And there was the knife in the eye, that was the cruelest blow, and it was a deep wound. The blade went in all the way to the optic nerve, which meant there would be no possibility of saving the vision. It was gone.
As bad as this was, he had been fortunate. A doctor said, “You are lucky that the man who attacked you had no idea how to kill a man with a knife.”
A year on, he returns to the amphitheater where he was attacked and relives his memory of that fateful day.
Rushdie says about the book he wrote that has been sold millions of copies in this short period of time, “To be frank, it was and is a book I’d much rather not have needed to write.”
Strange as it may sound, but Rushdie doesn’t remember feeling angry with his assailant, but is upset about the happiness destroyed, which he felt the night before the attack, when he was standing in the summer moonlight with a new novel finished and proofread.
“The unexamined life is not worth living,” said the Greek philosopher Socrates. Following this sentiment, in his book, Rushdie, though in his imagination, throws down many basic moral questions, in the style of Socrates that force his attacker to examine his own life.

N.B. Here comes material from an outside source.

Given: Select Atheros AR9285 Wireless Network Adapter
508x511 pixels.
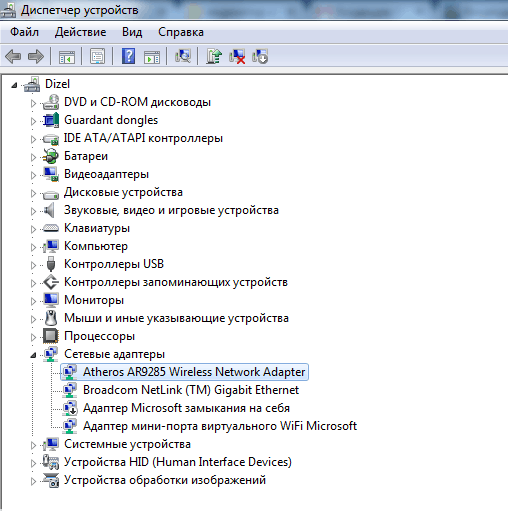Looking at the screenshot, I should tap(194, 372).
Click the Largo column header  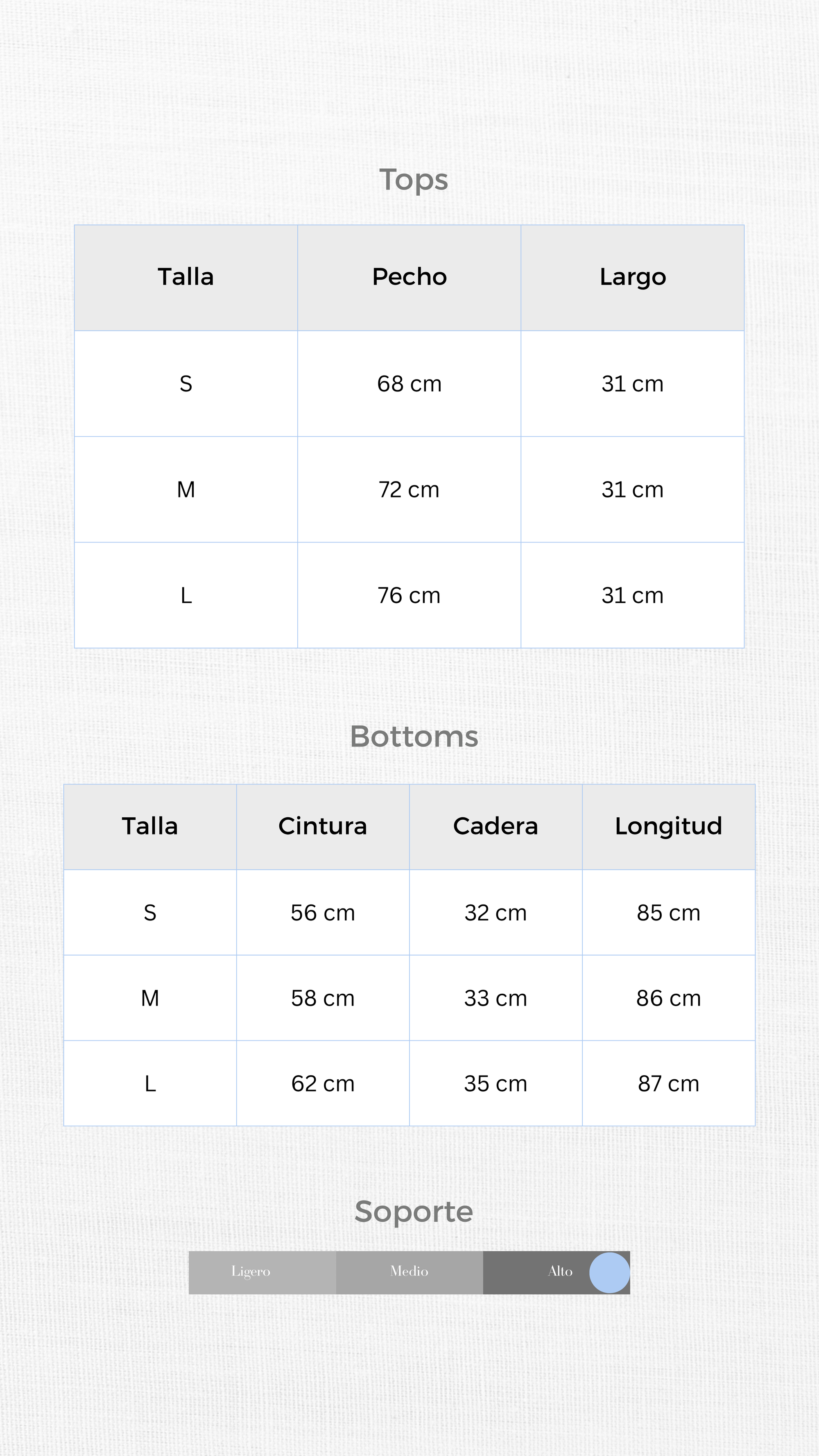pos(633,277)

This powerful book provides a vivid account of the knife attack on the 75-year-old Rushdie, 33 years after Iran’s supreme leader Khomeini issued the fatwa. Rushdie writes: “During those empty sleepless nights, I thought a lot about The Knife as an idea. A knife is a tool, and acquires meaning from the use we make of it. Language, too, was a knife. It could cut open the world and reveal its meaning, its inner workings, its secrets, its truths. It could cut through from one reality to another. It could call bullshit, open people’s eyes, create beauty. Language was my knife. If I had unexpectedly been caught in an unwanted knife fight, maybe this was the knife I could use to fight back. It could be the tool I would use to remake and reclaim my world.”

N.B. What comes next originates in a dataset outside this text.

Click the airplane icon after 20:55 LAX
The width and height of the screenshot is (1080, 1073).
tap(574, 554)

“To regret what your life has been is the true folly,” writes Salman Rushdie, challenging the idea of culpability and responsibility for the attack, ultimately rejecting any regret over his decisions.
While reading the book it feels like watching a thriller movie. A couple of nights before he was almost killed by a stranger with a knife, Salman Rushdie dreamed about being attacked by a Roman gladiator with a spear, a dream similar to those that he had had ever since Ayatollah Khoameni’s fatwa following the publication of The Satanic Verses, back in 1989, imagining his assassin rising up in some public form or other and coming for him.

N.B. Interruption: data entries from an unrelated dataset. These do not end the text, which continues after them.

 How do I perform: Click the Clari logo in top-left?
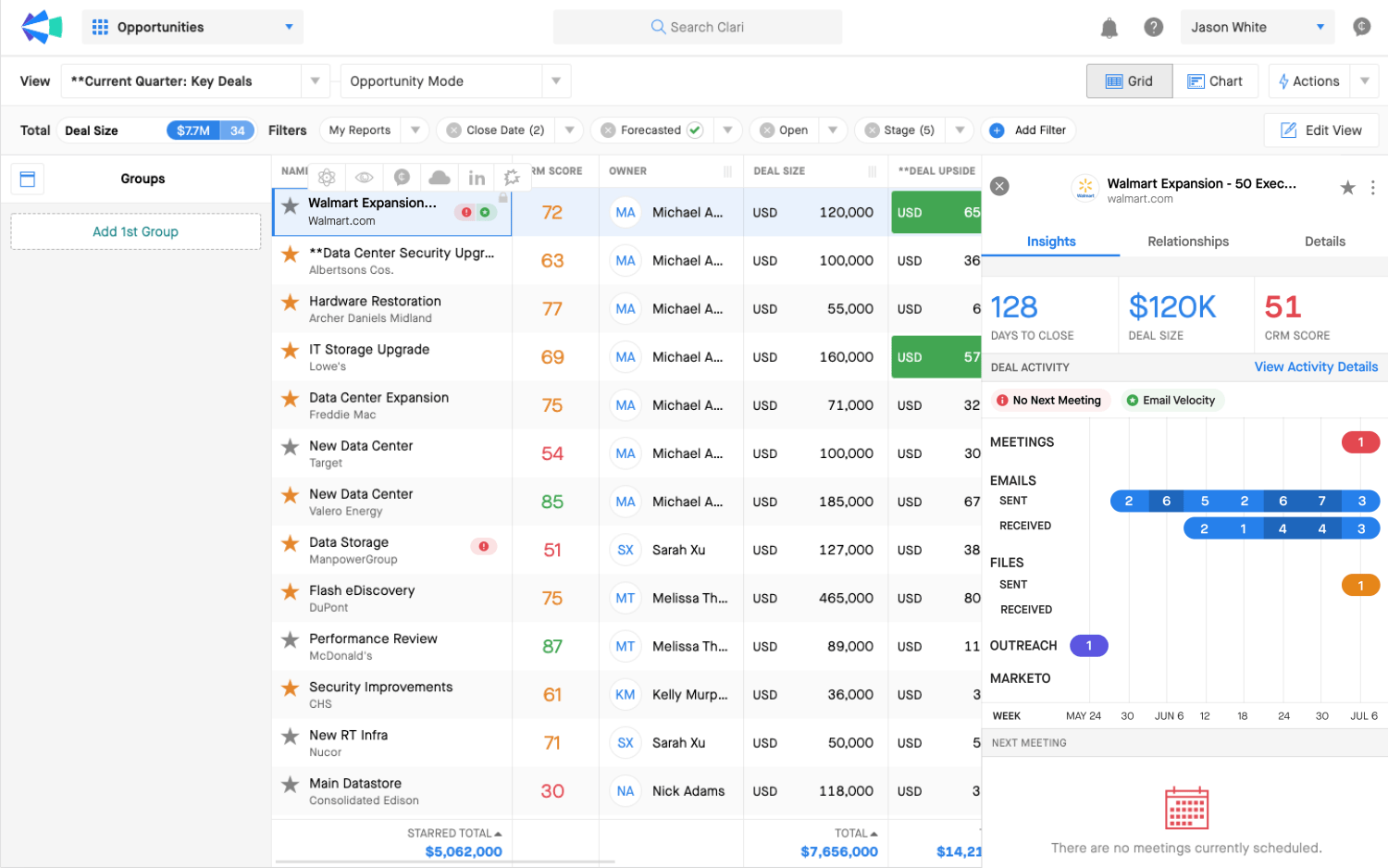42,27
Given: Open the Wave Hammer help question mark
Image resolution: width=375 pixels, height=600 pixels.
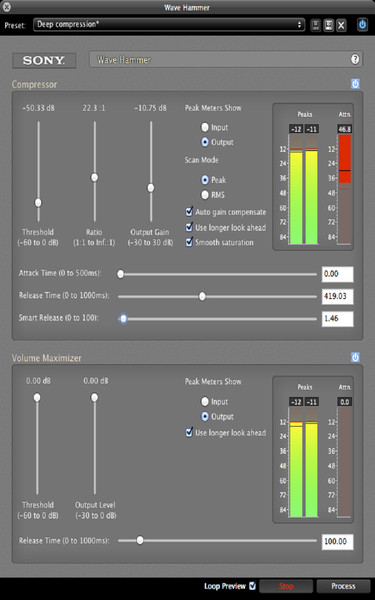Looking at the screenshot, I should pos(355,59).
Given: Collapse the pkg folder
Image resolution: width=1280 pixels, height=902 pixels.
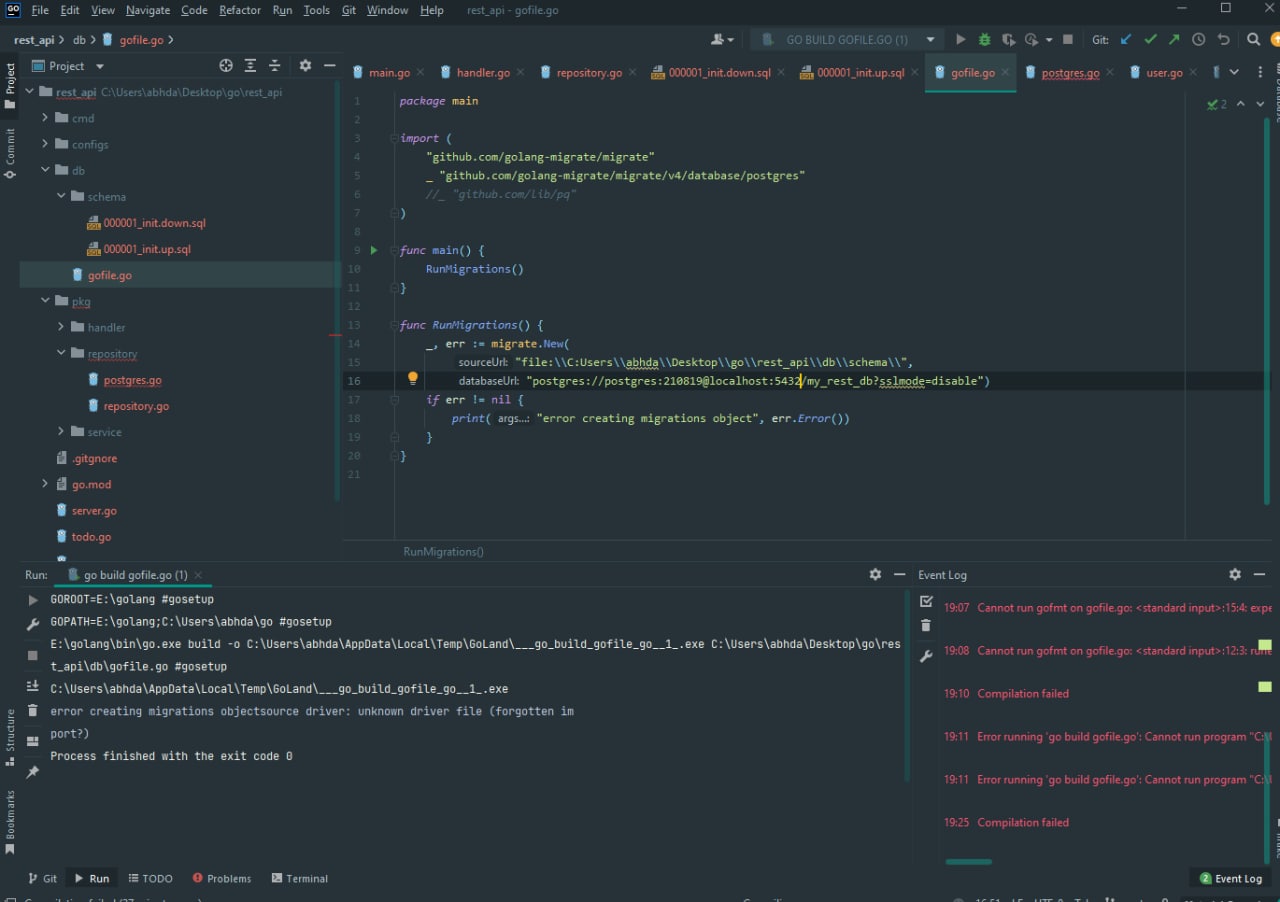Looking at the screenshot, I should [45, 301].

Despite the onslaught, Rushdie appears undefeated and even feels triumphant in these three exquisite phrases. He writes: “Art is not a luxury. It stands at the essence of our humanity, and it asks for no special protection except the right to exist. It accepts argument, criticism, even rejection. It does not accept violence.”
And in the end, it outlasts those who oppress it. The poet Ovid was exiled by Augustus Caesar, but the poetry of Ovid has outlasted the Roman Empire. The poet Mandelstam’s life was ruined by Joseph Stalin, but his poetry has outlasted the Soviet Union. The poet Lorca was murdered by the thugs of General Franco, but his art has outlasted the fascism of the Falange.”